GH/KH Test Kit

Randy Holmes-Farley

Reef Chemist
Premium Member
I recommend 125-200 ppm calcium carbonate equivalents for the alkalinity (KH), so that is fine.

General hardness s is not a useful measure in seawater, as it is an odd combination of magnesium and calcium.

This article has more:


Reef Aquarium Water Parameters
http://www.reefkeeping.com/issues/2004-05/rhf/index.htm

from it:

Alkalinity

Like calcium, many corals also use "alkalinity" to form their skeletons, which are composed primarily of calcium carbonate. It is generally believed that corals take up bicarbonate, convert it into carbonate, and then use that carbonate to form calcium carbonate skeletons. That conversion process is shown as:

HCO3- --> CO3-- + H+

Bicarbonate --> Carbonate + acid

To ensure that corals have an adequate supply of bicarbonate for calcification, aquarists could very well just measure bicarbonate directly. Designing a test kit for bicarbonate, however, is somewhat more complicated than for alkalinity. Consequently, the use of alkalinity as a surrogate measure for bicarbonate is deeply entrenched in the reef aquarium hobby.

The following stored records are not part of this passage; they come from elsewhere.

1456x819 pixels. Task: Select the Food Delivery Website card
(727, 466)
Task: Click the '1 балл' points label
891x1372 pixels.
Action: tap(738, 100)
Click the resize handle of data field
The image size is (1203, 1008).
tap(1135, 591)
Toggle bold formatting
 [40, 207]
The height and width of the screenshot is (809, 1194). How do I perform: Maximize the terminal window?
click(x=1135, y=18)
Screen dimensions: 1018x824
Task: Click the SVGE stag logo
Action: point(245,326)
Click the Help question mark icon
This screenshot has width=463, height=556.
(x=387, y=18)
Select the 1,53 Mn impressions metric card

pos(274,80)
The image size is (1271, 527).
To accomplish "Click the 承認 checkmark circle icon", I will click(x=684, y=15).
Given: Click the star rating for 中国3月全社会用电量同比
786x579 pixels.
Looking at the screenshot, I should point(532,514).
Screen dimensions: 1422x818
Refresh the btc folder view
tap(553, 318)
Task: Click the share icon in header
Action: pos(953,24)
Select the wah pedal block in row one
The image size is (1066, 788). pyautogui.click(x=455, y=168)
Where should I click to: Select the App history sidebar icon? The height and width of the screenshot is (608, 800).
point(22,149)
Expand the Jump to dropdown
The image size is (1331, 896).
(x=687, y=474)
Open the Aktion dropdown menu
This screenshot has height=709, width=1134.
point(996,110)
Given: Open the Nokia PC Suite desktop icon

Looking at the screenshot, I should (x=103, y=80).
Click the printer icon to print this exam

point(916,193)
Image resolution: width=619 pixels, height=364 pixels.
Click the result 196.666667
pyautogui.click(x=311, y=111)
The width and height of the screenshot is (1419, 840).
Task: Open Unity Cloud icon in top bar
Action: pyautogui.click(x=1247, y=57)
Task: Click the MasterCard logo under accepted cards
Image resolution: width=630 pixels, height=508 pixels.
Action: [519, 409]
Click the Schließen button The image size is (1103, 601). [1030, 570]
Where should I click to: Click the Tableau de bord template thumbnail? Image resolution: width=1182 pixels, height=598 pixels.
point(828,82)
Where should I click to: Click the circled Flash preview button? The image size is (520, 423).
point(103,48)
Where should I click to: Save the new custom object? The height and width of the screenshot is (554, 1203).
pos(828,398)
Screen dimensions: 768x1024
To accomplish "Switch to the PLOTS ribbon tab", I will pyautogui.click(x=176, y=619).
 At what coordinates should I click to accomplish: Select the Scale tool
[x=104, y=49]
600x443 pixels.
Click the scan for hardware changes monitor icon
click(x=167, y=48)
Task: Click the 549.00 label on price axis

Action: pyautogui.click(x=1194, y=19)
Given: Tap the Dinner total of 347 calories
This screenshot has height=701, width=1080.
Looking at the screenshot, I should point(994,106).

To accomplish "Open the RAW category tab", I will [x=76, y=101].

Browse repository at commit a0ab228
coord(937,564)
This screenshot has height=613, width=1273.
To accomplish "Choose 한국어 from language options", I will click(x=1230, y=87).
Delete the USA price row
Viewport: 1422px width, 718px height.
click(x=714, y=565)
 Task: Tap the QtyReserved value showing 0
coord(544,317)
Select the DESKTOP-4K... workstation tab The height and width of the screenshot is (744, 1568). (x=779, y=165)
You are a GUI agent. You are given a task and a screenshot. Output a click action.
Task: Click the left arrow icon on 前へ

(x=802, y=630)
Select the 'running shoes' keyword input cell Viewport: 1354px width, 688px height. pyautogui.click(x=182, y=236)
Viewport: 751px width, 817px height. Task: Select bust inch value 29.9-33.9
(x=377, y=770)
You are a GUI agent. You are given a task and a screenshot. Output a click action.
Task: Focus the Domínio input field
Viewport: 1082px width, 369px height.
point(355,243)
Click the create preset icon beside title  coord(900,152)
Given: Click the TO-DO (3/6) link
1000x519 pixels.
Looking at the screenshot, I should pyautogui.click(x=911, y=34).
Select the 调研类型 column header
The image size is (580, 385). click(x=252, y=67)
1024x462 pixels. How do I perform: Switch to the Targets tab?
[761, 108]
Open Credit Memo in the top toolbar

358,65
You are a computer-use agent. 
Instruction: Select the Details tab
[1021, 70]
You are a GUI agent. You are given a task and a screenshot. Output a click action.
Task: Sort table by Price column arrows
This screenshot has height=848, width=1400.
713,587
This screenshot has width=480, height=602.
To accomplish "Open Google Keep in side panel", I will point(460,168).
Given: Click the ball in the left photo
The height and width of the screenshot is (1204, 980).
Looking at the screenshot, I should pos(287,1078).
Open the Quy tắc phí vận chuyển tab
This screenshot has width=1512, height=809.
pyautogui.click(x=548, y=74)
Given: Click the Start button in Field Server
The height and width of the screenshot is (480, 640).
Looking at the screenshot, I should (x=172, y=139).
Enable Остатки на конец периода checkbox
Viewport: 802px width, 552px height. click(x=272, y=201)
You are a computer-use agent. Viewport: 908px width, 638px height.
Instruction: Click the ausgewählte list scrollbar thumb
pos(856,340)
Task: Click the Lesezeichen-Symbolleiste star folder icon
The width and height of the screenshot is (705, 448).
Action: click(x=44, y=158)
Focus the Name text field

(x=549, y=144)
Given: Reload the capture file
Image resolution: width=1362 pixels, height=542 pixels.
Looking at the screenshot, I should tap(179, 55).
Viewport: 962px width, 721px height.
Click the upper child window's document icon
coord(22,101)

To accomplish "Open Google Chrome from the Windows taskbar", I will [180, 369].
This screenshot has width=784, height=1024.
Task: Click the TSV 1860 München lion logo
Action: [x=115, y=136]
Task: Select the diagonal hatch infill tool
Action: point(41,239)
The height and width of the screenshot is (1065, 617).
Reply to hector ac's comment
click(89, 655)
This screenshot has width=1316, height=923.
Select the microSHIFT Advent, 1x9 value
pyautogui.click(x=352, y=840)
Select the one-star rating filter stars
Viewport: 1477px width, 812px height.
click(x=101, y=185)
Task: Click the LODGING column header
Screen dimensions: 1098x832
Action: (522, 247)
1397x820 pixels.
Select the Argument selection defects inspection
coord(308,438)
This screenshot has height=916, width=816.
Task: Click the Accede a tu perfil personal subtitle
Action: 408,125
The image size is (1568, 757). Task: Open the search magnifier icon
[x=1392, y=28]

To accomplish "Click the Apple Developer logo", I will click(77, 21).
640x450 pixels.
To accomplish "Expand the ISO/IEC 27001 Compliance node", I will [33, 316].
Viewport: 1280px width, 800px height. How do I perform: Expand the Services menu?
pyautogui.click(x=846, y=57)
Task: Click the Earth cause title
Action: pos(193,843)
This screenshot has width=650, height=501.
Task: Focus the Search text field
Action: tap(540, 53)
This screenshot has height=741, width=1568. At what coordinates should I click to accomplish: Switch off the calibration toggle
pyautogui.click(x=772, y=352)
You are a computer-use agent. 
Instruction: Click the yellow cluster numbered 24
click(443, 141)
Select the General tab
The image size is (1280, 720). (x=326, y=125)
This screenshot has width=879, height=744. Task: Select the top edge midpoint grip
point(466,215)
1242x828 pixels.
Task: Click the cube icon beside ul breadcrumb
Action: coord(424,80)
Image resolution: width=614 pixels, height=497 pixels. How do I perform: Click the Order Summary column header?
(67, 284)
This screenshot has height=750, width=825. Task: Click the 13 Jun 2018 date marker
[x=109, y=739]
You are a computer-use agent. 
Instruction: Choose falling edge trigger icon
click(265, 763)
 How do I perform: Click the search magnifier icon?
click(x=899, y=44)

So, what is alkalinity? Alkalinity in a marine aquarium is simply a measure of the amount of acid (H+) required to reduce the pH to about 4.5, where all bicarbonate is converted into carbonic acid as follows:

HCO3- + H+ --> H2CO3

In normal seawater or marine aquarium water, the bicarbonate greatly dominates all other ions that contribute to alkalinity, so knowing the amount of H+ needed to reduce the pH to 4.5 is akin to knowing how much bicarbonate is present. Aquarists have therefore found it convenient to use alkalinity as a surrogate measure for bicarbonate.

One important caveat to this surrogate measure is that some artificial seawater mixes, such as Seachem salt, contain elevated concentrations of borate. While borate is natural at low levels, and does contribute to pH stability, too much interferes with the normal relationship between bicarbonate and alkalinity, and aquaria using those mixes must take this difference into account when determining the appropriate alkalinity level.

Unlike the calcium concentration, it is widely believed that certain organisms calcify more quickly at alkalinity levels higher than those in normal seawater. This result has also been demonstrated in the scientific literature, which has shown that adding bicarbonate to seawater increases the rate of calcification in Porites porites.4 In this case, doubling the bicarbonate concentration resulted in a doubling of the calcification rate. Uptake of bicarbonate can apparently become rate limiting in many corals.5 This may be partly due to the fact that both photosynthesis and calcification are competing for bicarbonate, and that the external bicarbonate concentration is not large to begin with (relative to, for example, the calcium concentration).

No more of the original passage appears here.